Accordingly, the Health Resources and Services Administration (HRSA) will soon contract with an accounting firm to help us devise, and execute, a plan for auditing hospital records so that required data can be efficiently collected and analyzed. The Department is also considering a recommendation by the Inspector General to seek a legislative change which would provide for monetary penalties in instances where hospitals had demonstrably failed to report reportable actions.

Another important issue raised by Congressman Bliley concerns disclosing Data Bank information to the public. As you know, the Secretary, in her response to Mr. Bliley on this subject said: "The issue of disclosing to the public information contained in the NPDB is complex. On one hand, I agree with your assertion that consumers need more information in order to make educated decisions regarding the medical professionals whose treatment they may wish to seek. On the other hand, ... there are privacy concerns regarding broad public disclosure of potentially incomplete negative information."

In fact, Mr. Chairman, the statute and the regulations under which NPDB operates are very clear. In the nearly ten years of HRSA management diligence has been exercised to ensure the confidentiality mandated by the the law . You have previously heard testimony on various sides of this multi-faceted issue from earlier witnesses. HRSA would only caution that any changes in the law be carefully considered and further debated, with due attention to what may be significant privacy implications, before being enacted. Without a doubt, there are legitimate arguments on both sides of opening up NPDB which ought to be considered. However, it is the data bank managers' opinion that the key is not in the data itself, but in how it is used. Currently, for example, when a practitioner applies for employment or for admitting privileges, the hospital asks the practitioner for a complete practice history including any malpractice payments or adverse actions. A query of the Data Bank then verifies the information about malpractice payments and adverse actions for the hospital, or it discloses information to the hospital which the practitioner may have failed to include in the application.

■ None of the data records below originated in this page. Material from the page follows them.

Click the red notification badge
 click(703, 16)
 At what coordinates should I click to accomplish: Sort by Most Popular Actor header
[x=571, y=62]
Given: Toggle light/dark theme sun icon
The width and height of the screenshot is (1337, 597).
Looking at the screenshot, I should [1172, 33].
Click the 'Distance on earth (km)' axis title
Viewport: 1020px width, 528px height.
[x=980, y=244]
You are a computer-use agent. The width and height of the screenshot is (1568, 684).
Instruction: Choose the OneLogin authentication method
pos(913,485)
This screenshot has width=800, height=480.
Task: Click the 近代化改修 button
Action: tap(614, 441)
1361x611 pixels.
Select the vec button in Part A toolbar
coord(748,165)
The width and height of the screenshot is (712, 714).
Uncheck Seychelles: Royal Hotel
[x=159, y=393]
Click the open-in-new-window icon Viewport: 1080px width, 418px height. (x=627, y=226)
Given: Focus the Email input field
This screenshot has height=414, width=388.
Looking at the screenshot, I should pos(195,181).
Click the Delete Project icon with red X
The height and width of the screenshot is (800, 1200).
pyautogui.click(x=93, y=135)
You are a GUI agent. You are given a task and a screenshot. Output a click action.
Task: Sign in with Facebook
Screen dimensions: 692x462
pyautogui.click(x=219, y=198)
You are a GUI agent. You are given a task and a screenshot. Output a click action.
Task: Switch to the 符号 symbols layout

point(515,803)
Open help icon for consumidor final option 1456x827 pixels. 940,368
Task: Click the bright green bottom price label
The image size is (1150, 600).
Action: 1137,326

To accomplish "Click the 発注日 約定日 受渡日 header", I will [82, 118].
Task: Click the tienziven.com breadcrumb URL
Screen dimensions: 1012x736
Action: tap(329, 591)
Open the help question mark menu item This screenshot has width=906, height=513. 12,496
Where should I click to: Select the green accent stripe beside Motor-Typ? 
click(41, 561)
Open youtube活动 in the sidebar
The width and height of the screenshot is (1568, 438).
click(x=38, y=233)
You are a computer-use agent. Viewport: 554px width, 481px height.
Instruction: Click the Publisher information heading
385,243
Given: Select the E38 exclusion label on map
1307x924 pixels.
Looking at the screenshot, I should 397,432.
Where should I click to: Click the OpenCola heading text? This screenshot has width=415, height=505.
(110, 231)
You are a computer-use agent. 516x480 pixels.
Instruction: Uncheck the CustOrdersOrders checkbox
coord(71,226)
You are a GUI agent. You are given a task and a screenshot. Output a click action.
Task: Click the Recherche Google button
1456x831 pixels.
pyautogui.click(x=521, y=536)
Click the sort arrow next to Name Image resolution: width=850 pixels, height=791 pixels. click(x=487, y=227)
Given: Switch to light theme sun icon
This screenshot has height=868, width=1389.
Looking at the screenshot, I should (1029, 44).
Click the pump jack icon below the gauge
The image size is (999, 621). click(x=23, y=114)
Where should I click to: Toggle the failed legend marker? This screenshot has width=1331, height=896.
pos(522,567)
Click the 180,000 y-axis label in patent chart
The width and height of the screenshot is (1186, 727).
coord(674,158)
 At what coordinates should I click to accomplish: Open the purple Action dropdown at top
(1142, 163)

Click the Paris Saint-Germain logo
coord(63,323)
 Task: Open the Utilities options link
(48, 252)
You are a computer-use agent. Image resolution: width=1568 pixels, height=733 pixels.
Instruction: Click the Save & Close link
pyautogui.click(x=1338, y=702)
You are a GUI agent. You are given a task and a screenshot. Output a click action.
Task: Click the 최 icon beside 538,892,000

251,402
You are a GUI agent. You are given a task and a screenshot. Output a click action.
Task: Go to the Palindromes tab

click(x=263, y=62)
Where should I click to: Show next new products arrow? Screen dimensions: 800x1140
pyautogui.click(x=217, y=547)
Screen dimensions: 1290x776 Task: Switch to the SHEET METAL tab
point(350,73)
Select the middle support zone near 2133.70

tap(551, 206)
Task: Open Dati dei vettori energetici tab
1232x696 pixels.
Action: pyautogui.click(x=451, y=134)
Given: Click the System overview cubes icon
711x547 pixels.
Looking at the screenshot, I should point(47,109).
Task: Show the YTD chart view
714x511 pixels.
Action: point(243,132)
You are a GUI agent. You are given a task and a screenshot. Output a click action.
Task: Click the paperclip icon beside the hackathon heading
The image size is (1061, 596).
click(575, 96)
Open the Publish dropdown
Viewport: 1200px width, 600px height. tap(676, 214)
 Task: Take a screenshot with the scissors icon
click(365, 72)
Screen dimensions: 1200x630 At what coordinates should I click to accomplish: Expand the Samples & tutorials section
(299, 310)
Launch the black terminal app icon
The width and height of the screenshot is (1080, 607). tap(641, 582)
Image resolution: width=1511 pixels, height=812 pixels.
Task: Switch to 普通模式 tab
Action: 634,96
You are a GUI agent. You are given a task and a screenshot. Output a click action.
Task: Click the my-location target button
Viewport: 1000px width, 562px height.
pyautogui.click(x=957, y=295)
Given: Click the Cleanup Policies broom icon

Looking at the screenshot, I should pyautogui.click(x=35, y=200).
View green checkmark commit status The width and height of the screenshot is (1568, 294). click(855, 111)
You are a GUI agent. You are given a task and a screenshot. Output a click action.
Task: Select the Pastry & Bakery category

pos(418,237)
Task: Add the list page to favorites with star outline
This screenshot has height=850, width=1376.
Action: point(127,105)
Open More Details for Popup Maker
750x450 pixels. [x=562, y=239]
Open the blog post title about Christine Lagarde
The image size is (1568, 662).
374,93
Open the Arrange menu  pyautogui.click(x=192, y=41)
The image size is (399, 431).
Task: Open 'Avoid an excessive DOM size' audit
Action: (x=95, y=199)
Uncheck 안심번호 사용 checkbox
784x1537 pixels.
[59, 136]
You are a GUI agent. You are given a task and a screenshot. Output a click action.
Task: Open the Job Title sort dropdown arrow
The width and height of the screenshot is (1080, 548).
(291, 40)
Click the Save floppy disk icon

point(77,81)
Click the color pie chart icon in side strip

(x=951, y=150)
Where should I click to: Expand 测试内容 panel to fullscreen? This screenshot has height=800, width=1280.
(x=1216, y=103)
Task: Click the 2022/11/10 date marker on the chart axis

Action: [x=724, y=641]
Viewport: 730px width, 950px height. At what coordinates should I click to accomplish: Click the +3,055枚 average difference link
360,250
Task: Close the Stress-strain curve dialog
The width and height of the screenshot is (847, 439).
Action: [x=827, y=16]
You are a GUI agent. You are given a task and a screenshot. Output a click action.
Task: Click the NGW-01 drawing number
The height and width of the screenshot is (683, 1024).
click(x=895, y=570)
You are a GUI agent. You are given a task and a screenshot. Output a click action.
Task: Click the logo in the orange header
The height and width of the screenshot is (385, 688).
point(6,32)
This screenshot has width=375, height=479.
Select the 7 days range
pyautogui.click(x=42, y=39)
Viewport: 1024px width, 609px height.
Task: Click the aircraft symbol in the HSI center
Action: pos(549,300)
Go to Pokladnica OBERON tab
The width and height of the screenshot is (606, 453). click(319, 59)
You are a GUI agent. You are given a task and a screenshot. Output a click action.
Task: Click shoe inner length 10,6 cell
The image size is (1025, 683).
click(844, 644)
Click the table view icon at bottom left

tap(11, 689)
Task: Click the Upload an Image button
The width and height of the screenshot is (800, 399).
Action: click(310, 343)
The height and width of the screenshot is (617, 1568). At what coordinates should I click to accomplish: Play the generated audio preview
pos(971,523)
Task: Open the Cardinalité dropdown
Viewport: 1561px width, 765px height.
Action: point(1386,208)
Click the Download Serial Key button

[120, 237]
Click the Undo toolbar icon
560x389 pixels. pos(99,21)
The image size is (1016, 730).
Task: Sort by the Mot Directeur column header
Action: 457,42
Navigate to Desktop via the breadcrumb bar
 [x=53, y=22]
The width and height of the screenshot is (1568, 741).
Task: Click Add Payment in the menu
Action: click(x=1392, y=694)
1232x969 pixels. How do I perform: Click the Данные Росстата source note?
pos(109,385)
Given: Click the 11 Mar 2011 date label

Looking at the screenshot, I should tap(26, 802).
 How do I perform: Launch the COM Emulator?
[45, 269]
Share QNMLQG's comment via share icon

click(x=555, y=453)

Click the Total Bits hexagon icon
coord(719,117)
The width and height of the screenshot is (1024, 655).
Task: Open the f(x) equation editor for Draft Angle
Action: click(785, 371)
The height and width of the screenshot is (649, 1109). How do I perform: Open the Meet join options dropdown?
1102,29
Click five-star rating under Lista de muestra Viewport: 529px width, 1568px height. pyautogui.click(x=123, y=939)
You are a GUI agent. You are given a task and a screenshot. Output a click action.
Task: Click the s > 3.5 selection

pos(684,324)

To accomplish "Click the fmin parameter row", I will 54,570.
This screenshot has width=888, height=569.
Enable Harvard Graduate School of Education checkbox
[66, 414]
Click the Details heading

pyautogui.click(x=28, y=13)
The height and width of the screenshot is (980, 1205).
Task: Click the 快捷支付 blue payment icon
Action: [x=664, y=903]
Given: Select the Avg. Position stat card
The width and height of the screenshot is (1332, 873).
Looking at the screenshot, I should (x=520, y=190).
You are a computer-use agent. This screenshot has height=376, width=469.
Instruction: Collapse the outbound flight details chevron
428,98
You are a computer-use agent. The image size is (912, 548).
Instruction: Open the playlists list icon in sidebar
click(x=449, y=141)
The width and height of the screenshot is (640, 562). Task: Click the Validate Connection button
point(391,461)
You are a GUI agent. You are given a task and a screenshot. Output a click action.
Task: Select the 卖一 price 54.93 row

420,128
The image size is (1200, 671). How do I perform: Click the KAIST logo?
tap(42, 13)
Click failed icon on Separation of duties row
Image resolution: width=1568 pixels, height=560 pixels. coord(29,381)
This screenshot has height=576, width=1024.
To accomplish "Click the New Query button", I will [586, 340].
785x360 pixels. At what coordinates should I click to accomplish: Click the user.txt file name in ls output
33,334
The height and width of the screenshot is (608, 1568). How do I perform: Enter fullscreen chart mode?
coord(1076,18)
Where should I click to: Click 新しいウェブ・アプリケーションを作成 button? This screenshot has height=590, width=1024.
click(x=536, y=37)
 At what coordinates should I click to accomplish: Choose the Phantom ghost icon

In either case it ensures that the practitioner can not move from place to place in the hope of escaping a checkered past. That is precisely the purpose of the Act.

Nothing in the Data Bank's information, on the other hand, is intended to produce an independent determination about the competency of an individual practitioner. It rather is intended to supplement a comprehensive and careful professional peer review. It is noteworthy that the vast majority of practitioners who have reports listed in the Data Bank have only one and that is almost always a malpractice payment report. It is impossible and unfair to conclude from a single malpractice payment report alone, or even in some cases from numerous malpractice payment reports, anything substantive about the competence of a practitioner. To do so would be a disservice to all parties involved. At the same time, it is easy to understand the public's frustration with the lack of entirely accurate and unbiased information, particularly when some licensing authorities are slow to act in the face of practitioners' histories of poor and occasionally shoddy medical practices.

In conclusion, Mr. Chairman, I believe that by almost any account the National Practitioner Data Bank has been a success. However, there is room for improvement, to which we remain committed. To a great degree, the Data Bank's successful beginning is due to the Congress. We welcome your suggestions for better service and will work closely with you on these. Mr. Chairman, this concludes my remarks. I am happy to address your questions.